Office 365 Advanced Message Encryption

Office 365 Advanced Message Encryption is available on top of Office 365 Message Encryption in certain subscriptions. Advanced Message Encryption is included in Microsoft 365 Enterprise E5, Office 365 Enterprise E5, and Office 365 Education A5. If your organization has an Office 365 subscription that does not include Office 365 Advanced Message Encryption, you can purchase Advanced Message Encryption as an add-on with E5 Compliance of the Advanced Compliance SKU.

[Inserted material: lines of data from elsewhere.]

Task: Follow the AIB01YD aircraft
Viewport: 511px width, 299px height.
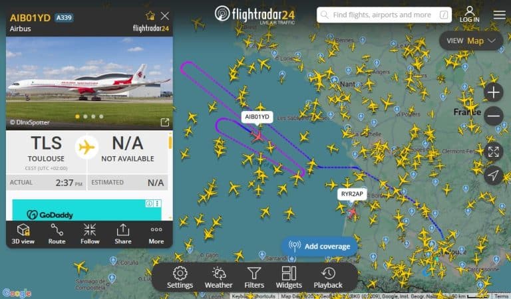Action: pyautogui.click(x=90, y=234)
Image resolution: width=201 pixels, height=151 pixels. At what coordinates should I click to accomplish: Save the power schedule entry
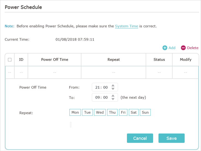[171, 138]
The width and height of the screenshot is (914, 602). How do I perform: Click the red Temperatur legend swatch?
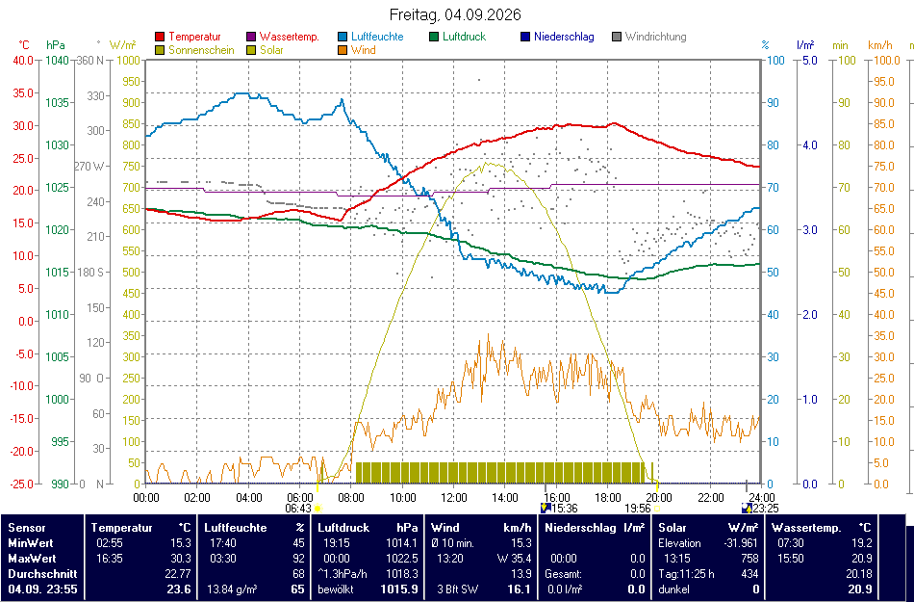click(x=160, y=37)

Advanced Message Encryption in Office 365 helps customers meet compliance obligations that require more flexible controls over external recipients and their access to encrypted emails. With Advanced Message Encryption in Office 365, you can control sensitive emails shared outside the organization with automatic policies. You configure these policies to identify sensitive information types such as PII, Financial, or Health IDs, or you can use keywords to enhance protection. Once you've configured the policies, you pair policies with custom branded email templates and then add an expiration date for extra control of emails that fit the policy. Also, admins can further control encrypted emails accessed externally through a secure web portal by revoking access to the mail at any time.

You can only revoke and set an expiration date for emails sent to external recipients.

With Office 365 Advanced Message Encryption, anytime you apply a custom branding template, Office 365 applies a wrapper to email that fits the mail flow rule to which you apply the template. You can only revoke messages and apply expiration dates to messages that users receive through the portal. In other words, email that has a custom branding template applied.

Get started with Office 365 Advanced Message Encryption

The following topics describe how you set up and use Advanced Message Encryption.

Your organization must have a subscription that includes Office 365 Advanced Message Encryption. For detailed information about supported subscriptions, see the Message policy and compliance service description.

If you do not have Office 365 Message Encryption set up already, see Set up new Office 365 Message Encryption capabilities.

Set an expiration date for email encrypted by Office 365 Advanced Message Encryption. Control sensitive emails shared outside the organization with automatic policies that enhance protection by expiring access through a secure web portal to encrypted emails.

Revoke email encrypted by Office 365 Advanced Message Encryption. Control sensitive emails shared outside the organization and enhance protection by revoking access through a secure web portal to encrypted emails.